*Problem to solve:* Within the records below, reproduce without change the lines from the line that has "вданкове (1516, 1459)" through the line that has "Канищев (1468, 2032)", and only those.

Collected data entries
- - - - -
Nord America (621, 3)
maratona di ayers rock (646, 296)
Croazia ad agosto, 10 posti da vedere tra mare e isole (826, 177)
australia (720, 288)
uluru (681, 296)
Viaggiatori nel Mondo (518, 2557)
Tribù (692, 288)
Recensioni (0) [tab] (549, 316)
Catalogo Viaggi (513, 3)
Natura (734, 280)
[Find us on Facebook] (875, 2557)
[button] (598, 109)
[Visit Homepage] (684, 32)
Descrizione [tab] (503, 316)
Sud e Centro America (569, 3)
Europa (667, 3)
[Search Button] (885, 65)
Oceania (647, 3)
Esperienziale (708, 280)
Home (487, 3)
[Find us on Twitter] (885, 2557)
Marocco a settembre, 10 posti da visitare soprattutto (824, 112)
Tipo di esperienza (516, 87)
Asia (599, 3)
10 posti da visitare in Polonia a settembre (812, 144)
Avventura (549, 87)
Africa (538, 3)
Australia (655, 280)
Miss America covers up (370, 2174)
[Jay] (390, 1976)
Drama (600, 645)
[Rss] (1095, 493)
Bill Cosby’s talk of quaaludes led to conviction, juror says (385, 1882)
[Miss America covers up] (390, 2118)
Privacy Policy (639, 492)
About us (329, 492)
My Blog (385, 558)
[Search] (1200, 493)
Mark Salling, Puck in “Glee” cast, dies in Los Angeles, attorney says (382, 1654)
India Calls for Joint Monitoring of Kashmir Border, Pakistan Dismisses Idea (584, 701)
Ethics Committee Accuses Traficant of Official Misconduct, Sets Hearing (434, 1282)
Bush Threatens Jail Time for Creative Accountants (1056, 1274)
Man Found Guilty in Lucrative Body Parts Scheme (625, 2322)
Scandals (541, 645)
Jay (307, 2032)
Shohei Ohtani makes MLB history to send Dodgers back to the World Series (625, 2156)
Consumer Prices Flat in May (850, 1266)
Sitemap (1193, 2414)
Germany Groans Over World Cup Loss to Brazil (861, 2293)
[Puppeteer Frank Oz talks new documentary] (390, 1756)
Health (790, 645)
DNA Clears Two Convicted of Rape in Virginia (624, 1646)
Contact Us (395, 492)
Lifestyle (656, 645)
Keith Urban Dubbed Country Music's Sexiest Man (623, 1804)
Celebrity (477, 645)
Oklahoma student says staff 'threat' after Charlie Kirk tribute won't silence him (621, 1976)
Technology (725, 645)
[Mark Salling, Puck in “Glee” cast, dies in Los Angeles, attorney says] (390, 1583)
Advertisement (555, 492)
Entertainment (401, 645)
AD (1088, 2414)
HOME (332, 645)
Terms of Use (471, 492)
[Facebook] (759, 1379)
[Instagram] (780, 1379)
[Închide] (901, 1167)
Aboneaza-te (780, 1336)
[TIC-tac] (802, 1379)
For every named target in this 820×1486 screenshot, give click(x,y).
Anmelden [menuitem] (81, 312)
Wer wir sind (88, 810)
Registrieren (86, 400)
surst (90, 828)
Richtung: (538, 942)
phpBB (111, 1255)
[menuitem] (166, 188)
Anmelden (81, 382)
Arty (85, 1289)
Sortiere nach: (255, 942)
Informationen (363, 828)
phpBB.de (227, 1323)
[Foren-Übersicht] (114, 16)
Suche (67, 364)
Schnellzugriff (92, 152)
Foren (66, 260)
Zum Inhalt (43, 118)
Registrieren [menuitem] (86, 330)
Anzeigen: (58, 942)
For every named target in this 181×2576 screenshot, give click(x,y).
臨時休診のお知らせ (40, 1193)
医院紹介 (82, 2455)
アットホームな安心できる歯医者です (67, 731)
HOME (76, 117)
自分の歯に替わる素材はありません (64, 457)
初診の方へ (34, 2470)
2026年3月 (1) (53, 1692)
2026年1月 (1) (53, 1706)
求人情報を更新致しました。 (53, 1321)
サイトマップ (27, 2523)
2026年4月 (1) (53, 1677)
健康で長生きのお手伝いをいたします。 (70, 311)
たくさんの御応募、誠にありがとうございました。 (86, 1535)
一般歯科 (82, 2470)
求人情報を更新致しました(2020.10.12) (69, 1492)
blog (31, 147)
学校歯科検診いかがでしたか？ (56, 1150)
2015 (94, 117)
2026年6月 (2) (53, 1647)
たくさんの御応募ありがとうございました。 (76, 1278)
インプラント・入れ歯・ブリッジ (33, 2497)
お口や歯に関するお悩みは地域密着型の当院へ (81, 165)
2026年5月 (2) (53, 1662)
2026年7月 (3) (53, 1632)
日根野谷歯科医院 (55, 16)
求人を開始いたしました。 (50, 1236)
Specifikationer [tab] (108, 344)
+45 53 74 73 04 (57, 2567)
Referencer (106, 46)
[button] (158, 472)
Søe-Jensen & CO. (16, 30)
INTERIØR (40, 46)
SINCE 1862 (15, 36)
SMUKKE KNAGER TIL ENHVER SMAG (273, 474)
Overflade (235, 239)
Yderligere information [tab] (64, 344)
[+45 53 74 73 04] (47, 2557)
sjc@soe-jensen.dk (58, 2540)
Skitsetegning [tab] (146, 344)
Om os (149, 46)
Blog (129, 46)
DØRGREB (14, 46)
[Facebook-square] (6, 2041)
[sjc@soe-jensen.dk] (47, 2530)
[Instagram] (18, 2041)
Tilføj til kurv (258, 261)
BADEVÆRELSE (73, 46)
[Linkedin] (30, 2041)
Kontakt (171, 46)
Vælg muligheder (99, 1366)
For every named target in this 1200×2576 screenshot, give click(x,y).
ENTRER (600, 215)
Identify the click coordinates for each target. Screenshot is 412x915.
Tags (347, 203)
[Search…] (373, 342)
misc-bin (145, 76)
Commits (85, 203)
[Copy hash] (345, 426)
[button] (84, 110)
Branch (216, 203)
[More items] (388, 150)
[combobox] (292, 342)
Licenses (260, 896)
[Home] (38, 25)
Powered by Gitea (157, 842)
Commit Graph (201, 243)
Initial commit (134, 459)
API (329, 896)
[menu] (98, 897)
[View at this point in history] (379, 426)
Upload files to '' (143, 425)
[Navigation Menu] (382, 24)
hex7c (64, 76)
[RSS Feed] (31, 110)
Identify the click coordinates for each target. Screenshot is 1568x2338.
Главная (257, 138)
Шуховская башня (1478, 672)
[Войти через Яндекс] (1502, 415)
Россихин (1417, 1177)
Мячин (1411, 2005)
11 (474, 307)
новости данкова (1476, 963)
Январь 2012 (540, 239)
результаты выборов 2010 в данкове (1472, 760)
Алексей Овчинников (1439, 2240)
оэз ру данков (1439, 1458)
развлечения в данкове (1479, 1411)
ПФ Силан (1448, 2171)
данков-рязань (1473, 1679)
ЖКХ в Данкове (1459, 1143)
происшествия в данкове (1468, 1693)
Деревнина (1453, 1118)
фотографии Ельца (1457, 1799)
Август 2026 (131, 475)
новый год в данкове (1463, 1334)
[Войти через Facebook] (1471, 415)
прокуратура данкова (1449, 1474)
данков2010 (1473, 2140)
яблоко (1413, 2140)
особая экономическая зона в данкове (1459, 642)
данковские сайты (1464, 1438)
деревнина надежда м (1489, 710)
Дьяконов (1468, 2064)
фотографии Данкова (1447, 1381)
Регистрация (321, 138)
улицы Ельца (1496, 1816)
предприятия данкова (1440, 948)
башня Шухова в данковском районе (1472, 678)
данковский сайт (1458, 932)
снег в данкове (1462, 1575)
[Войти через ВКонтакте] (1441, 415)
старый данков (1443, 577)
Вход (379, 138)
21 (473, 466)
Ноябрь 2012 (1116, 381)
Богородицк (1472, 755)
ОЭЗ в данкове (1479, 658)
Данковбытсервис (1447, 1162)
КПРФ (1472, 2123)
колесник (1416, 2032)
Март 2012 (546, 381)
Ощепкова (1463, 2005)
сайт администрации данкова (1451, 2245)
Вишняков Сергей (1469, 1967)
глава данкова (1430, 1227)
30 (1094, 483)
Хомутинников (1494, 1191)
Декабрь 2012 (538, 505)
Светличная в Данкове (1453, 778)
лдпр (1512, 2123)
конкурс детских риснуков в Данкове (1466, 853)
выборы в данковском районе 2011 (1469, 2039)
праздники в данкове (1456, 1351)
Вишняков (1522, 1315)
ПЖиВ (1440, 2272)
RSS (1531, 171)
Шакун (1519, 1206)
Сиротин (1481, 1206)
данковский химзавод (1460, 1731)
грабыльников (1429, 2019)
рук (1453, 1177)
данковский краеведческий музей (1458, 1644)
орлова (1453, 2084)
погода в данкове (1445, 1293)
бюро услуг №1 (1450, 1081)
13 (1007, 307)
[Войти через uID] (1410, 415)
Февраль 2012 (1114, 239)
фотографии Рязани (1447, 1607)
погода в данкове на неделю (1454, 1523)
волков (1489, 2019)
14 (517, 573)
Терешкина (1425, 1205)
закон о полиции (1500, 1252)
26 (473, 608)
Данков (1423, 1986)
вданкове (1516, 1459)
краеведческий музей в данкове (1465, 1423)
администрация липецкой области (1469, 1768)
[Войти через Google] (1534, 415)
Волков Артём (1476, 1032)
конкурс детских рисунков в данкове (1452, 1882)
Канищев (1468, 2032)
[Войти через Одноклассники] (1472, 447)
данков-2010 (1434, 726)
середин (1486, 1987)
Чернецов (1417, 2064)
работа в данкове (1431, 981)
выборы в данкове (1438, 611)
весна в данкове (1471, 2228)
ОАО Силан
- - - - -
*Exercise solution:*
вданкове (1516, 1459)
краеведческий музей в данкове (1465, 1423)
администрация липецкой области (1469, 1768)
[Войти через Google] (1534, 415)
Волков Артём (1476, 1032)
конкурс детских рисунков в данкове (1452, 1882)
Канищев (1468, 2032)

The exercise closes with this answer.